DOCUMENT TEXT:
+===+

Off-Balance Sheet Arrangements

      In the normal course of operations, PotashCorp engages in a variety of transactions that, under Canadian GAAP, are either not recorded on our Consolidated Statements of Financial Position or are recorded on our Consolidated Statements of Financial Position in amounts that differ from the full contract amounts. Principal

39


Table of Contents

off-balance sheet activities we undertake include issuance of guarantee contracts, certain derivative instruments and long-term fixed price contracts. We do not reasonably expect any presently known trend or uncertainty to affect our ability to continue using these arrangements. These types of arrangements are discussed below.

+===+

DATA PROVIDED:
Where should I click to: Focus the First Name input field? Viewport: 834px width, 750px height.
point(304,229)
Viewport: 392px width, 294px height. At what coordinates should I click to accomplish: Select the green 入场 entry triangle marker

+===+

WHAT YOU ARE ASKED TO DO:
Do these statements agree with the text on off-balance sheet arrangements? Answer yes or no for each, and quote the deciding words of the text.
1. PotashCorp expects a presently known trend to affect its ability to continue using these arrangements.
2. Some of the transactions are recorded in amounts that differ from the full contract amounts.
3. Long-term fixed price contracts are among the off-balance sheet activities PotashCorp undertakes.

COMPLETED EXERCISE:
1. No: "We do not reasonably expect any presently known trend or uncertainty to affect our ability to continue using these arrangements."
2. Yes: "are recorded on our Consolidated Statements of Financial Position in amounts that differ from the full contract amounts"
3. Yes: "issuance of guarantee contracts, certain derivative instruments and long-term fixed price contracts"